_WHAT NEEDS TO BE DONE_
Please copy out the forum thread below about magazine feeding problems with an M&P, in full and word for word.

_SELECTED PASSAGE_
# magazine feeding problems with my M&P



## rvl8 (Jun 4, 2008)

I was doing some shooting yesterday, white box winchester .40's 165g
each time I would shoot nine shots, and slide lock. I would eject the magazine and one round would remain in the magazine. I thought this was a fluke but it happened three more times in the same day. Also once, upon re-inserting the magazine, the slide released on it's own... this gun is only a few weeks ago, less then 5 magazines through it. its the compact version. This problem happened with both the flat-bottomed magazine and the pinkie grip magazine.


----------



## Baldy (Jun 21, 2006)

I would call S&W and see what they say. If you have to ship it back to the factory they will pay for it. Good luck.

How can I get my S&W handgun repaired? 
Please contact our Customer Support Center for instructions on how to return your handgun for repair: 1-800-331-0852 (Inside USA) 8:00 a.m. to 8:00 p.m. Eastern Standard Time (Monday - Friday). Customers outside the USA may contact the International Warranty Service Center nearest you.

_RECORDED DATA_
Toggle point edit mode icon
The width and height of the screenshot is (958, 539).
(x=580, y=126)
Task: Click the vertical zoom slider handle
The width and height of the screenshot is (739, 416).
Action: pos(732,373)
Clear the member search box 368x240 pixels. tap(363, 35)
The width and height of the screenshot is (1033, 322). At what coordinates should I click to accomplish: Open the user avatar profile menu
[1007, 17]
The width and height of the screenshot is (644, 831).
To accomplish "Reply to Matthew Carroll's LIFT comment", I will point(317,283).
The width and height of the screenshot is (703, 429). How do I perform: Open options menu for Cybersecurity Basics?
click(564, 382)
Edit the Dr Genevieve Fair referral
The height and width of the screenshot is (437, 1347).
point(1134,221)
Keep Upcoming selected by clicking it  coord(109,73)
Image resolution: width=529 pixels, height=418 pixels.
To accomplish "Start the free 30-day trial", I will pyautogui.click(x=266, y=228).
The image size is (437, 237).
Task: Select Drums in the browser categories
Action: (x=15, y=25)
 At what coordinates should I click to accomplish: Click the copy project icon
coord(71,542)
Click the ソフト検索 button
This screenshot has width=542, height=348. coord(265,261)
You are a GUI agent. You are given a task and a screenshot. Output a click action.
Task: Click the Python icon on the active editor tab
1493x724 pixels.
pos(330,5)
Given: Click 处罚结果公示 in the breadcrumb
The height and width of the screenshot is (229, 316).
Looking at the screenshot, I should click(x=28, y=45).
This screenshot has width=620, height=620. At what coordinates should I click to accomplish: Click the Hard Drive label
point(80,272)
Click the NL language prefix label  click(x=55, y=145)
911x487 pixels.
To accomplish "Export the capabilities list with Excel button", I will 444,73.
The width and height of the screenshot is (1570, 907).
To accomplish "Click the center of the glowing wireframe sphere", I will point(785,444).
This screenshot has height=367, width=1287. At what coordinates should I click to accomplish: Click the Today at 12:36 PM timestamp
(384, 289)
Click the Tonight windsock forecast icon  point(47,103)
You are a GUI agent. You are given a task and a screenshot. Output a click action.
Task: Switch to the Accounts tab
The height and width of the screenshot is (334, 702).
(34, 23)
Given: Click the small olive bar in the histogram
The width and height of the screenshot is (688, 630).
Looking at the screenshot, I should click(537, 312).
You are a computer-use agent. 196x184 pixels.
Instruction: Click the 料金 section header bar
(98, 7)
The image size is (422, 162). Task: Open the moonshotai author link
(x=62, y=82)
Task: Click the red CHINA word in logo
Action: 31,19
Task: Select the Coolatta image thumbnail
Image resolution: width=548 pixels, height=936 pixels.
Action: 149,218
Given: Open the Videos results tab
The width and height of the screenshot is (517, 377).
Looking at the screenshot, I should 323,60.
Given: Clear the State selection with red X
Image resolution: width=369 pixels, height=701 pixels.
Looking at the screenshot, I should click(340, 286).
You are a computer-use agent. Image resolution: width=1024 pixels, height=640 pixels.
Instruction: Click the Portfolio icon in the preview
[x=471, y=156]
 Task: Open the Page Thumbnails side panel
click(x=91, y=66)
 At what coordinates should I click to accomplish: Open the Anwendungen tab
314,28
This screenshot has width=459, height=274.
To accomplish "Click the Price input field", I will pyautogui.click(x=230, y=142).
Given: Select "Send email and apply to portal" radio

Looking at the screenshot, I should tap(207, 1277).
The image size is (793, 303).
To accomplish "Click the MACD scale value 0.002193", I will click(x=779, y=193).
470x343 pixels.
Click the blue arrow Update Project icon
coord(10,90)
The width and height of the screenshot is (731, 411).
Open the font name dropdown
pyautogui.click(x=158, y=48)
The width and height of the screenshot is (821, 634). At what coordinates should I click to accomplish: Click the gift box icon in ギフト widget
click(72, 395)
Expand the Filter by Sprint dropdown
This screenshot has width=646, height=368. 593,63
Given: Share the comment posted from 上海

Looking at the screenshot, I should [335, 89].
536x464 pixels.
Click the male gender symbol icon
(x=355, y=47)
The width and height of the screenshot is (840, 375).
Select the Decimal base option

_TASK OUTPUT_
# magazine feeding problems with my M&P



## rvl8 (Jun 4, 2008)

I was doing some shooting yesterday, white box winchester .40's 165g
each time I would shoot nine shots, and slide lock. I would eject the magazine and one round would remain in the magazine. I thought this was a fluke but it happened three more times in the same day. Also once, upon re-inserting the magazine, the slide released on it's own... this gun is only a few weeks ago, less then 5 magazines through it. its the compact version. This problem happened with both the flat-bottomed magazine and the pinkie grip magazine.


----------



## Baldy (Jun 21, 2006)

I would call S&W and see what they say. If you have to ship it back to the factory they will pay for it. Good luck.

How can I get my S&W handgun repaired? 
Please contact our Customer Support Center for instructions on how to return your handgun for repair: 1-800-331-0852 (Inside USA) 8:00 a.m. to 8:00 p.m. Eastern Standard Time (Monday - Friday). Customers outside the USA may contact the International Warranty Service Center nearest you.